-------- Passage to read

Better labelling for better transfer from research to the classroom in EAP

A post contributed by Sue Argent, co-author of EAP Essentials and Access EAP

A post contributed by Sue Argent, co-author of EAP Essentials and Access EAP.

The labels we use in our teaching matter hugely: new knowledge needs to be labelled accurately if students are to integrate it into their learning and retrieve it when needed. An example of labelling gone wrong in EAP is the ‘Topic Sentence’. When my students and I first learned about ‘The Topic sentence’, and the fact that it’s often put at the beginning of the paragraph, it seemed like a breakthrough in understanding text beyond the sentence. This gave it traction and many textbooks in the 90s and early 2000s used the label, often actually constructing texts to fit.

But when we went looking for topic sentences in real texts, we found anomalies. Sometimes the first sentence simply makes a link to the previous paragraph by restating the topic. Was that the topic sentence? If so, how useful is that? Following the ‘one paragraph, one idea’ and ‘general to specific’ principles it was surely more useful to ask students to find the main idea of the paragraph, or the paragraph’s claim in an unfolding argument or explanation – a claim or idea which is supported by detail in the rest of the paragraph. That main idea could be anywhere in the paragraph; and you had to use your brain to find it, not simply underline the sentence that mentions the topic, or, worse still, the first sentence of every paragraph. In fact, the main idea can occasionally be carried by two whole sentences, or begin in one sentence and finish in another.

----------------

> **Short problem A**
In the post on labelling in EAP, what did many textbooks in the 90s and early 2000s often do with their texts to fit the "Topic Sentence" label?
> **Short problem B**
Extract the part of the post on labelling in EAP from "The labels we" to "texts to fit.".
> **Short problem C**
Extend the post on labelling in EAP, picking up after its final sentence.
The entries that follow have no connection to the post on labelling in EAP.

-------- Extracted information

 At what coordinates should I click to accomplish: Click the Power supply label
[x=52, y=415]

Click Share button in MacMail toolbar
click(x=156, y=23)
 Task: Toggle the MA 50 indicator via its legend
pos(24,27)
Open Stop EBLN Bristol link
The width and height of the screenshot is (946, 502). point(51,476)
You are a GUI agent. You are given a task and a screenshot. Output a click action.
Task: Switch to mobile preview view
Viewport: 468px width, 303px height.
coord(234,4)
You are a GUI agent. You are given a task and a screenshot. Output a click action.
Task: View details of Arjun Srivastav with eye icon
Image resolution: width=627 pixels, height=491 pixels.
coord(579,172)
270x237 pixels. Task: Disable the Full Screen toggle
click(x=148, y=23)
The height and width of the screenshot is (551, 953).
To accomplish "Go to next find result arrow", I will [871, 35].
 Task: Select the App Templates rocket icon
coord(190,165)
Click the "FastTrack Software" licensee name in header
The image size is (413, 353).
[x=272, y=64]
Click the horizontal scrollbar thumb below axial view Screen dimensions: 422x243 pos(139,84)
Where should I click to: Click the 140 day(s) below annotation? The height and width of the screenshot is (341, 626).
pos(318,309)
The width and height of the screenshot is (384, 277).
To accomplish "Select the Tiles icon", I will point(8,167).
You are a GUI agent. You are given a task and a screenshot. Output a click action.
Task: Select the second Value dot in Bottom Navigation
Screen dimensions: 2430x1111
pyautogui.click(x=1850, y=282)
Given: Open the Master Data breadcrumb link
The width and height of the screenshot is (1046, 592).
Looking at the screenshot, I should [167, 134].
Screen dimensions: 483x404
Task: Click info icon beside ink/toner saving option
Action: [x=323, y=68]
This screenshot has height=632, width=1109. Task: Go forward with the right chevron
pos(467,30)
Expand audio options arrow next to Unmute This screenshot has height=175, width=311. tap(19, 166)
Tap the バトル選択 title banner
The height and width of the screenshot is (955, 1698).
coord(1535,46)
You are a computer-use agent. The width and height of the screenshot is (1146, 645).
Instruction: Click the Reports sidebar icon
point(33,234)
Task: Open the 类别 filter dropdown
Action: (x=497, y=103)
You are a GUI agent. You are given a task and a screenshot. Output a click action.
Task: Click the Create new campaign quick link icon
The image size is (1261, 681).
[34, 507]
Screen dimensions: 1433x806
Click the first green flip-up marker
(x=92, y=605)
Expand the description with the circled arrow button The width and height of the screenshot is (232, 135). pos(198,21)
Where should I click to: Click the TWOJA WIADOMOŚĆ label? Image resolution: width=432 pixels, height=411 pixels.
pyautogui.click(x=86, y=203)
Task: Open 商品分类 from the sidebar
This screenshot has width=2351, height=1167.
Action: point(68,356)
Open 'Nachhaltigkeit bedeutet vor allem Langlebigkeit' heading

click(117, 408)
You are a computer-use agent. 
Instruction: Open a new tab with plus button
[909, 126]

----------------

> **Written response A**
They often constructed texts to fit the label.

> **Written response B**
The labels we use in our teaching matter hugely: new knowledge needs to be labelled accurately if students are to integrate it into their learning and retrieve it when needed. An example of labelling gone wrong in EAP is the ‘Topic Sentence’. When my students and I first learned about ‘The Topic sentence’, and the fact that it’s often put at the beginning of the paragraph, it seemed like a breakthrough in understanding text beyond the sentence. This gave it traction and many textbooks in the 90s and early 2000s used the label, often actually constructing texts to fit.

> **Written response C**
Another issue I’ve had to grapple with lately is esoteric labelling. Sometimes it happens because more common sense labelling might seem to empty big ideas of their innovative thrust, for example ‘criticality’ and ‘autonomy’. We get used to these and absorb them. Sometimes it’s because the big ideas have come into view from way beyond the horizon of the EAP classroom: I still can’t instantly recall exactly what ‘field’, ‘tenor’ and ‘mode’ refer to in Systemic Functional Linguistics. We mostly have to live with the labels of these big ideas because they were established in their original publications.  It’s hard to see how they can penetrate the classroom. This difficulty really bothered me recently when I was involved in analyzing data for a research project on lesson observation with two colleagues (see a preliminary presentation of these results)

Figure 1: The autonomy plane showing the relation between content (positional autonomy) & purposes (relational autonomy) (Maton & Howard, 2018:6)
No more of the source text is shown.